The fibromuscular stroma (or fourth zone for some) is situated anteriorly in the gland. It merges with the tissue of the urogenital diaphragm. This part of the gland is actually the result of interaction of the prostate gland budding around the urethra during prostate embryogenesis and the common horseshoe-like muscle precursor of the smooth and striated muscle that will eventually form the internal and external urethra sphincter.
The arterial supply to the prostate comes from the prostatic arteries, which are mainly derived from the internal iliac arteries. Some branches may also arise from the internal pudendal and middle rectal arteries.
Venous drainage of the prostate is via the prostatic venous plexus, draining into the internal iliac veins. However, the prostatic venous plexus also connects posteriorly by networks of veins, including the Batson venous plexus, to the internal vertebral venous plexus.
The prostate receives sympathetic, parasympathetic and sensory innervation from the inferior hypogastric plexus. The smooth muscle of the prostate gland is innervated by sympathetic fibres, which activate during ejaculation.
The prostate is flanked by the two neurovascular bundles that travel through the pelvic floor towards the penis, supplying it with nerve fibres and blood vessels for the corpora cavernosa. The integrity of these bundles is critical for normal erection.
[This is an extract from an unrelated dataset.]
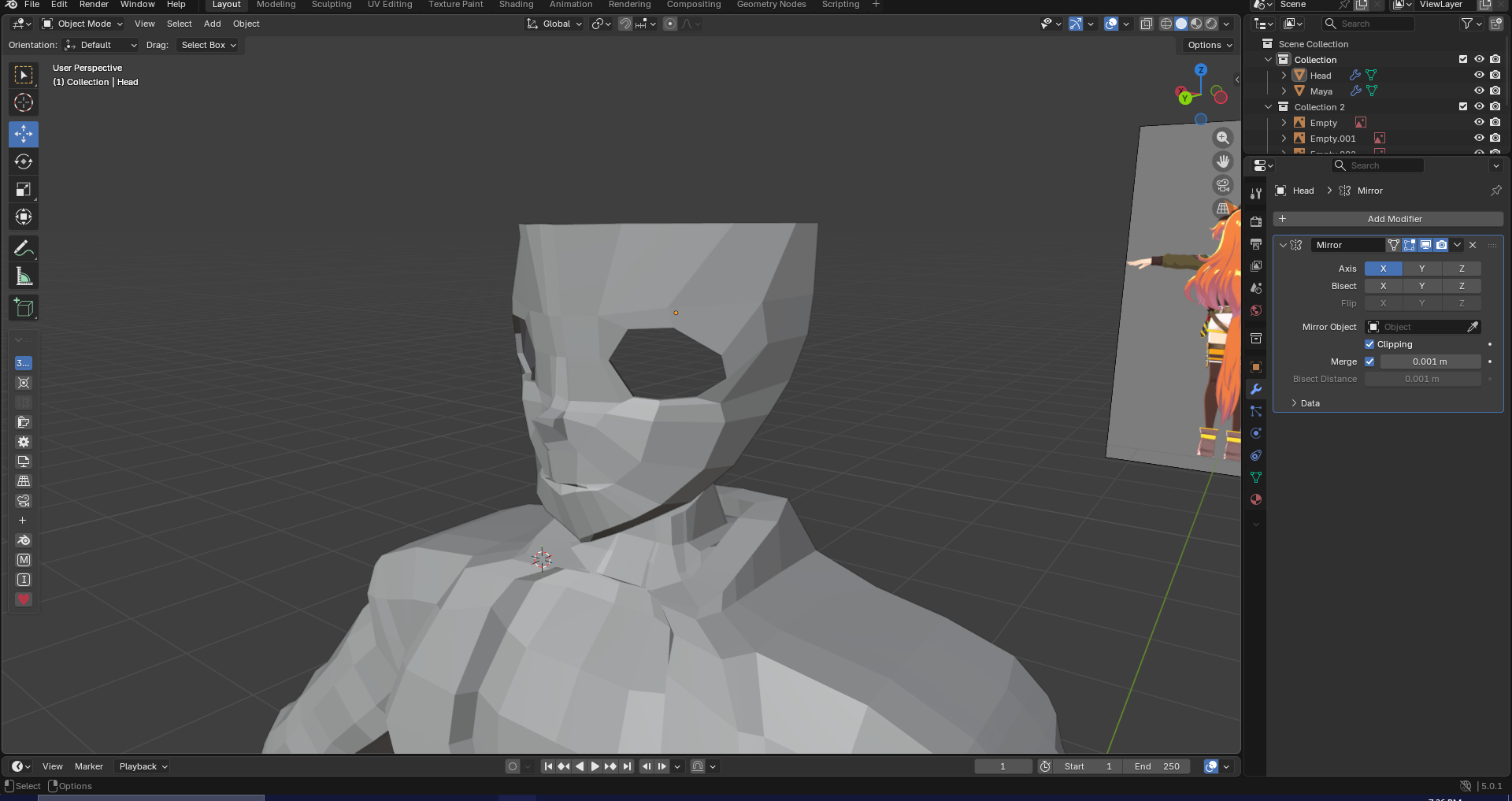The image size is (1512, 801).
Task: Select the Move tool in toolbar
Action: pos(24,134)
During surgery for prostate cancer (radical prostatectomy), damage is often inevitable to one or both of these bundles, resulting in impairment of erectile function. Special nerve-sparing techniques may prevent extensive damage to these bundles, thus allowing for post-operative potency.
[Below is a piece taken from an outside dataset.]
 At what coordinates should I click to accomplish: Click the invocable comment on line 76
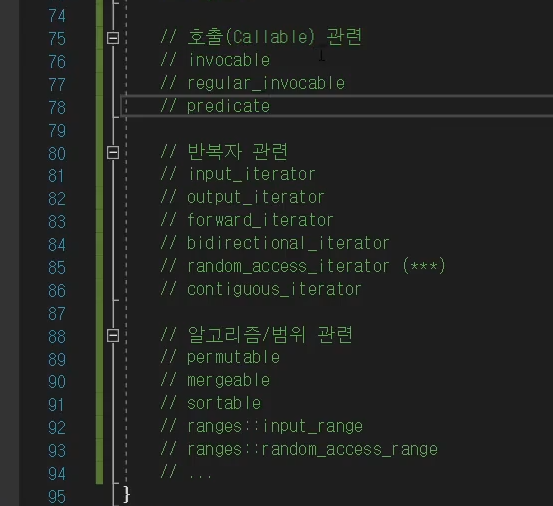pyautogui.click(x=229, y=60)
Clinical Relevance – Prostatic Carcinoma
Prostatic carcinoma represents the most commonly diagnosed cancer in men, especially in countries with high sociodemographic index. The malignant cells commonly originate from the peripheral zone, although carcinomas may arise (more rarely) from the central and transition zones too. It is still debatable that the latter tumors may present with lower malignant potential.
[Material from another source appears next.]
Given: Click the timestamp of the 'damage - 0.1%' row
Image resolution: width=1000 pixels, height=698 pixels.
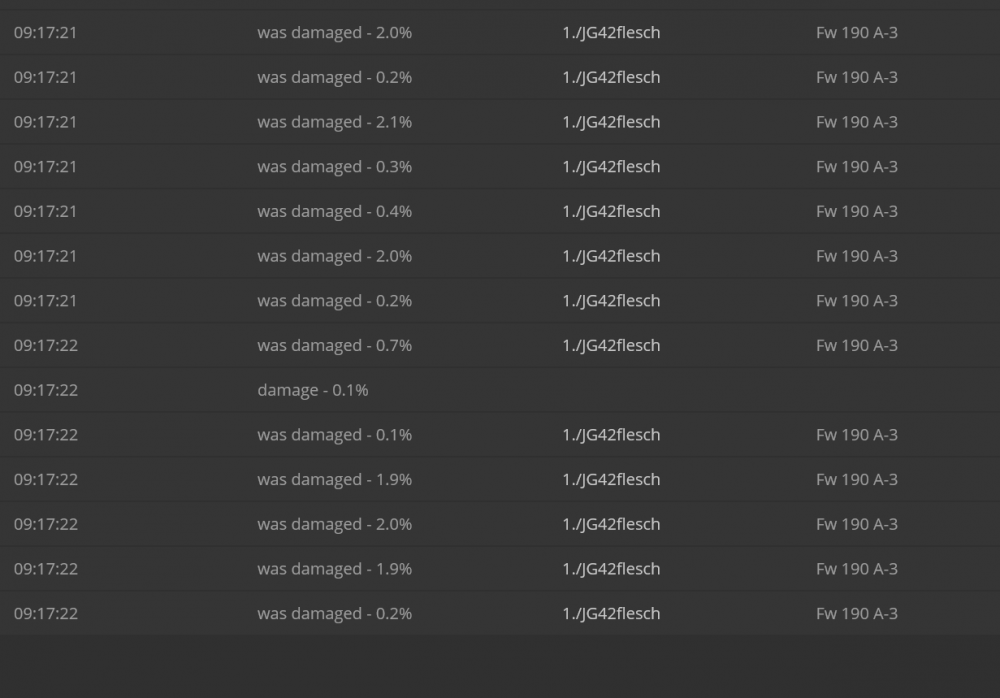Looking at the screenshot, I should 45,390.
However the proximity of the peripheral zone to the neurovascular bundle that surrounds the prostate may facilitate spread along perineural and lymphatic pathways, thus increasing the metastatic potential of these tumors. Malignant cells may invade adjacent structures (bladder, seminal vesicles) and/ or lymphatic and blood vessel routes to give distant metastases. Prostate carcinoma also commonly spreads via the Batson venous plexus to the vertebral bodies and cause skeletal metastases.
A DRE may reveal a hard, irregular prostate gland. In most cases the serum PSA values will be increased. However, due to the peripherally-advancing tumor, symptoms may be minimal, as obstruction occurs usually at late stages. One should also keep in mind that the high incidence of prostate carcinoma is found in elderly men, who may already have symptoms due to BPH.
Prostate Specific Antigen
The Prostate Specific Antigen (PSA) is an enzyme (serine protease) secreted by the prostatic epithelium that aids the liquification of the ejaculate by lysing seminal vesicle proteins. However the main clinical use of PSA is as a tumor marker specific for prostate carcinoma.
Increased levels of serum PSA may suggest the presence of prostate cancer. Nonetheless other conditions that may “irritate” the prostate (such as inflammation, severe constipation, extended sexual intercourse or catheterisation) may also increase the PSA levels in the serum.